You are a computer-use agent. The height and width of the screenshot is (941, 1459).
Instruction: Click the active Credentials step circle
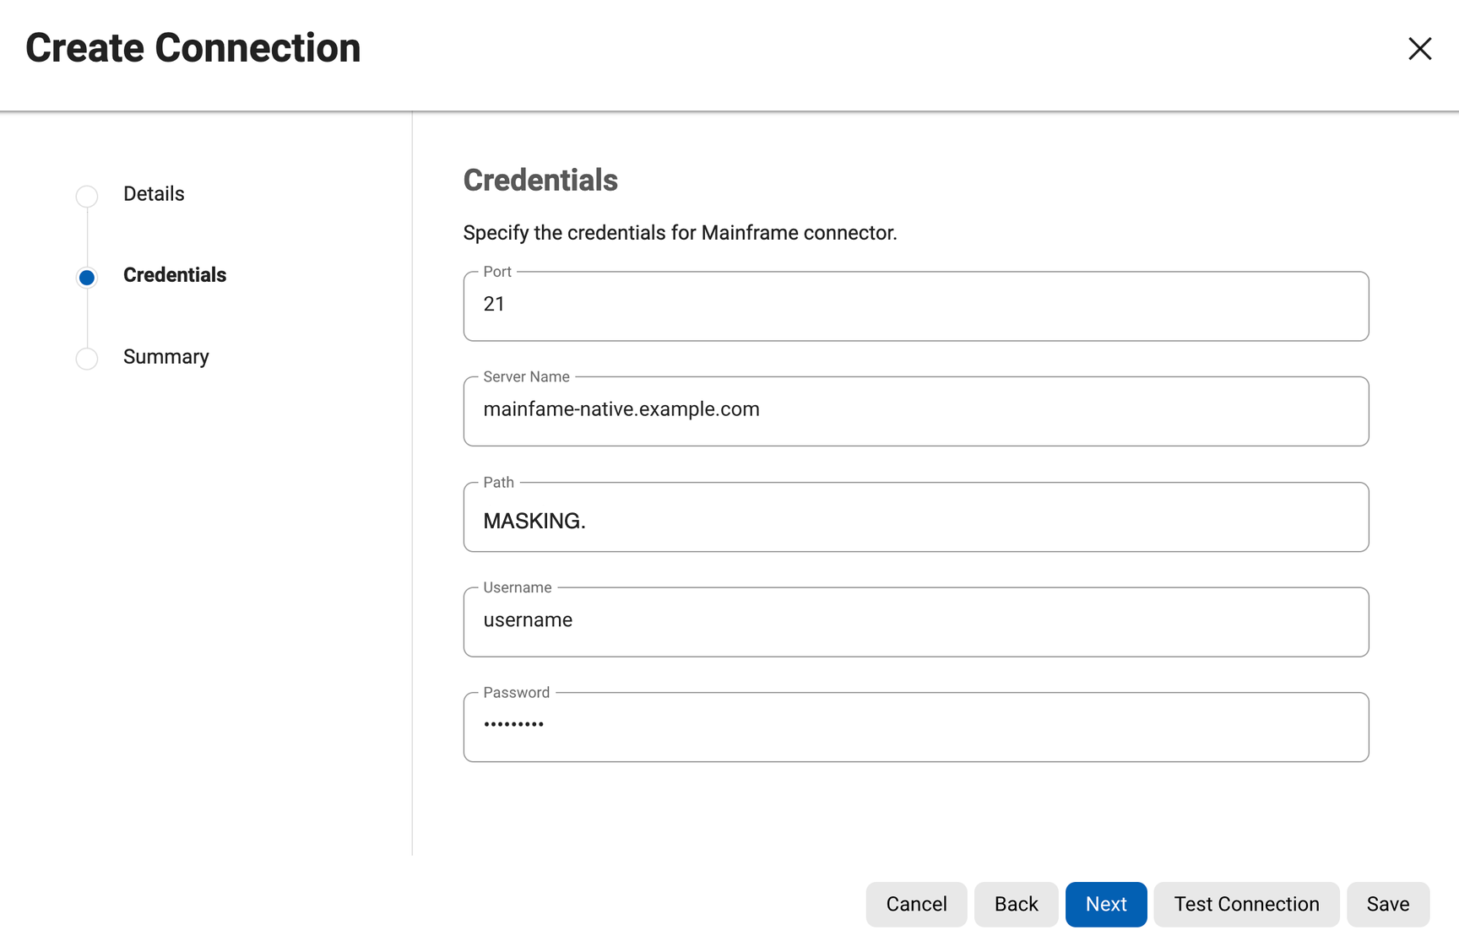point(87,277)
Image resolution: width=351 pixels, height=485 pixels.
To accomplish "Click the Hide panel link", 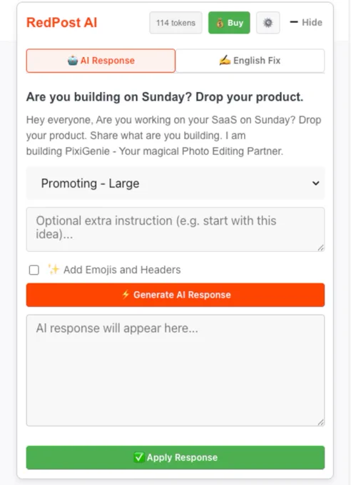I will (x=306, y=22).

= What is expected =
In how many lines of the records does the word "width" appear? Give the number alone.

= Solution =
2